American actress (born 1967)

Sheryl Lee (born April 22, 1967) is an American actress of stage, film and television. After studying acting in college, Lee relocated to Seattle, Washington to work in theater, where she was cast by David Lynch as Laura Palmer and Maddy Ferguson on the 1990 television series Twin Peaks and in the 1992 film Twin Peaks: Fire Walk with Me. After completing Twin Peaks, she returned to theater, appearing in the title role of Salome on Broadway opposite Al Pacino.

Her film roles include Astrid Kirchherr in Backbeat (1994), Helga/Resi Noth in the drama Mother Night (1996), the role of Katrina in John Carpenter's Vampires (1998) and the part of April in Winter's Bone (2010).

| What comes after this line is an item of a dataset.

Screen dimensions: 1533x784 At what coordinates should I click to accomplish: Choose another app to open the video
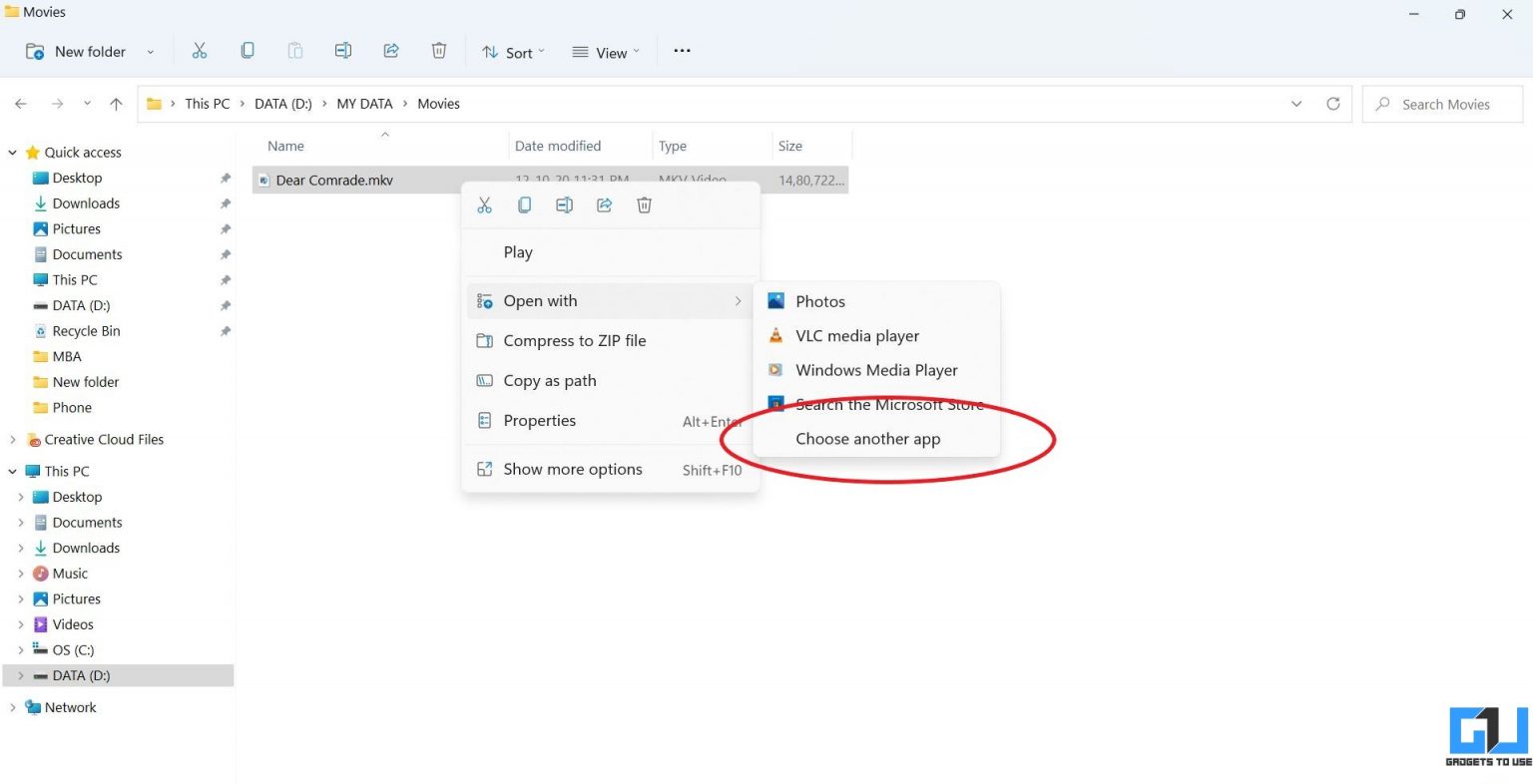point(867,439)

She has had recurring roles on such television series as One Tree Hill (2005–06) and Dirty Sexy Money (2007–2009), and later reprised her role of Laura Palmer in the Showtime revival of Twin Peaks in 2017.

==Early life==
Lee was born in Augsburg, Bavaria, West Germany to American parents (an artist mother and architect father); the first of three children. She grew up in Boulder, Colorado, United States, where she was a graduate of Fairview High School (class of 1985). After graduating, Lee moved to Pasadena, California where she studied at the American Academy of Dramatic Arts, and later attended the North Carolina School of the Arts, the National Theatre Conservatory in Denver, and the University of Colorado.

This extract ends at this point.